Document text START

A variation of the PCR technique called multiplex ligation-dependent probe amplification (MLPA), targeting DNA, has been successively applied for diagnosing fetal aneuploidy as a chromosome- or gene-specific assay.

=== Shotgun sequencing ===
Fetal cell-free DNA has been directly sequenced using shotgun sequencing technology. In one study, DNA was obtained from the blood plasma of eighteen pregnant women. This was followed by mapping the chromosome using the quantification of fragments. This was done using advanced methods in DNA sequencing resulting in the parallel sequencing of the fetal DNA. The amount of sequence tags mapped to each chromosome was counted. If there was a surplus or deficiency in any of the chromosomes, this meant that there was a fetal aneuploid. Using this method of shotgun sequencing, the successful identification of trisomy 21 (Down syndrome), trisomy 18 (Edward syndrome), and trisomy 13 (Patau syndrome) was possible. This method of noninvasive diagnosis is now starting to be heavily used and researched further.

Document text END
Given material START

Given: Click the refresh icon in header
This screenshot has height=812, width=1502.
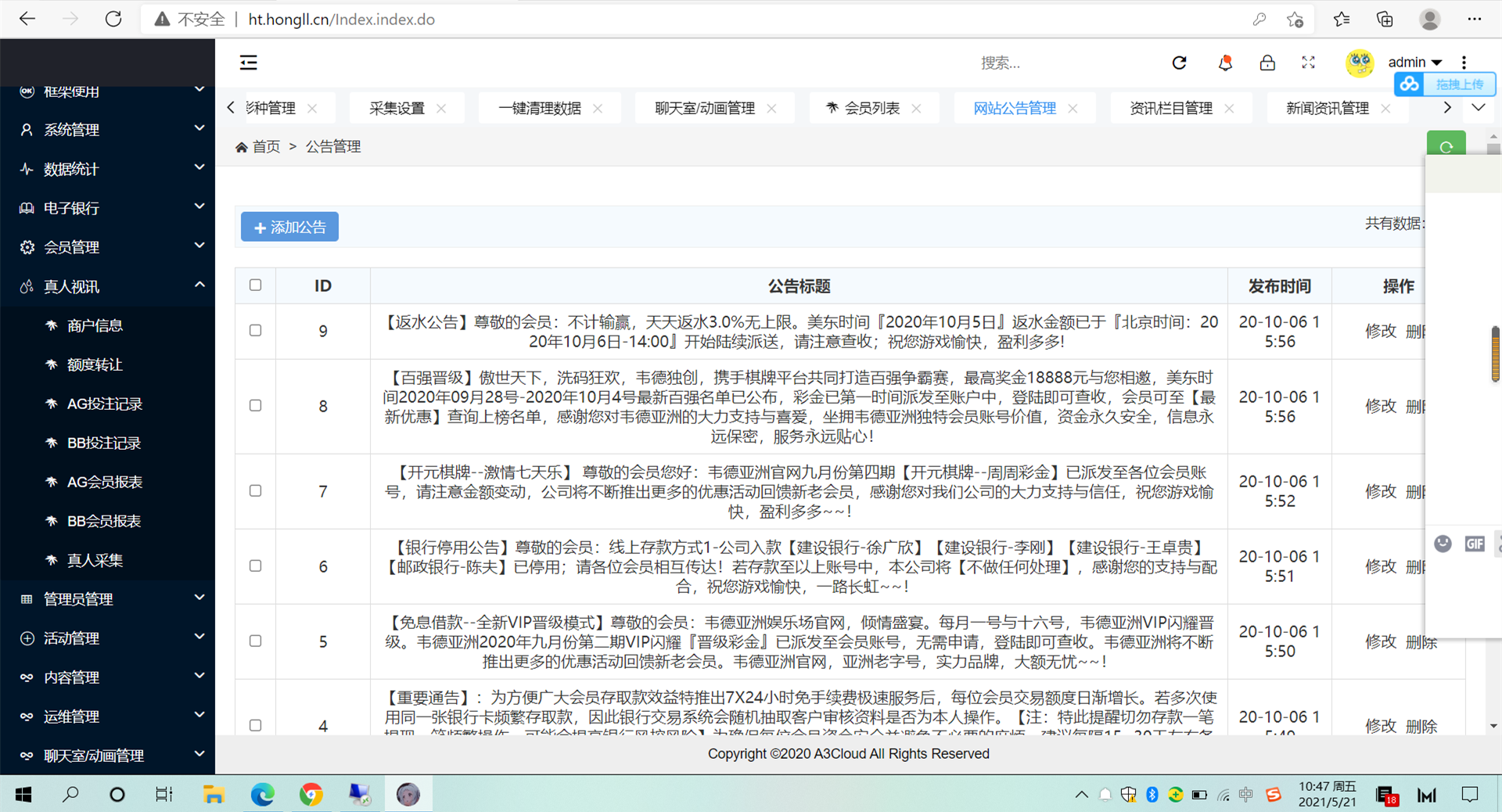Looking at the screenshot, I should (1179, 63).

Given material END

Work instruction 1
In the passage on fetal DNA sequencing, how many pregnant women provided the blood plasma that the study drew DNA from?
Work instruction 2
In the passage on fetal DNA sequencing, why were the sequence tags mapped to each chromosome counted? Answer in one to three sentences.
Work instruction 3
Reproduce the stretch of the passage on fetal DNA sequencing from "A variation of" through "or gene-specific assay.", word for word.

Your response 1
Eighteen.

Your response 2
The counts showed whether any chromosome had a surplus or deficiency of tags, which meant the fetus was aneuploid. This let the method identify trisomy 21, trisomy 18 and trisomy 13.

Your response 3
A variation of the PCR technique called multiplex ligation-dependent probe amplification (MLPA), targeting DNA, has been successively applied for diagnosing fetal aneuploidy as a chromosome- or gene-specific assay.